Excerpts from a dataset:
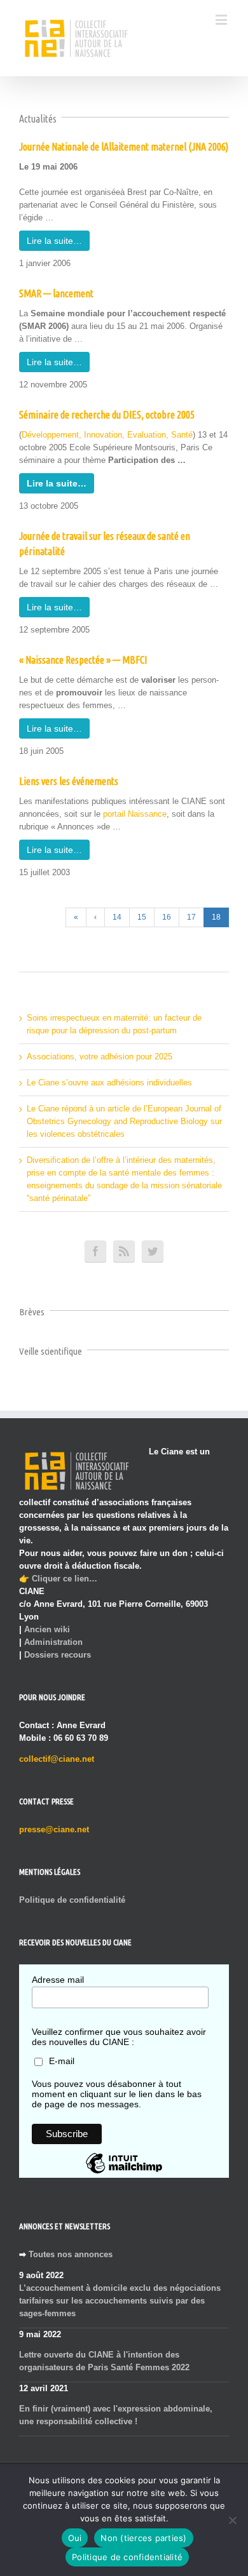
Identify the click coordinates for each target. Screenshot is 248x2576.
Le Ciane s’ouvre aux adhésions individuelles (109, 1082)
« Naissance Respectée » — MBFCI (83, 660)
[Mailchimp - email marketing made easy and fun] (124, 2173)
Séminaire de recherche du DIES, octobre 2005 (107, 414)
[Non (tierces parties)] (232, 2520)
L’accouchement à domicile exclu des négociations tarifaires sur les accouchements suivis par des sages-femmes (120, 2300)
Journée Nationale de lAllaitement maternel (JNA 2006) (123, 146)
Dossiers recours (57, 1655)
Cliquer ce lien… (64, 1578)
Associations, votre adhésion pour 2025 (99, 1056)
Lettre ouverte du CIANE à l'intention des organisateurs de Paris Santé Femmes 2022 (104, 2361)
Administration (53, 1642)
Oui (75, 2538)
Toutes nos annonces (71, 2254)
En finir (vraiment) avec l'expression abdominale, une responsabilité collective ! (115, 2415)
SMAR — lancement (56, 293)
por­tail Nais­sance (135, 814)
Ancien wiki (47, 1629)
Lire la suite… (54, 241)
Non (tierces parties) (143, 2538)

WHAT THE TASK ASKS: Every entry above is to be repeated word for word, with all pictures omitted.

SOLUTION:
Identify the click coordinates for each target. Screenshot is 248x2576.
Le Ciane s’ouvre aux adhésions individuelles (109, 1082)
« Naissance Respectée » — MBFCI (83, 660)
[Mailchimp - email marketing made easy and fun] (124, 2173)
Séminaire de recherche du DIES, octobre 2005 (107, 414)
[Non (tierces parties)] (232, 2520)
L’accouchement à domicile exclu des négociations tarifaires sur les accouchements suivis par des sages-femmes (120, 2300)
Journée Nationale de lAllaitement maternel (JNA 2006) (123, 146)
Dossiers recours (57, 1655)
Cliquer ce lien… (64, 1578)
Associations, votre adhésion pour 2025 (99, 1056)
Lettre ouverte du CIANE à l'intention des organisateurs de Paris Santé Femmes 2022 (104, 2361)
Administration (53, 1642)
Oui (75, 2538)
Toutes nos annonces (71, 2254)
En finir (vraiment) avec l'expression abdominale, une responsabilité collective ! (115, 2415)
SMAR — lancement (56, 293)
por­tail Nais­sance (135, 814)
Ancien wiki (47, 1629)
Lire la suite… (54, 241)
Non (tierces parties) (143, 2538)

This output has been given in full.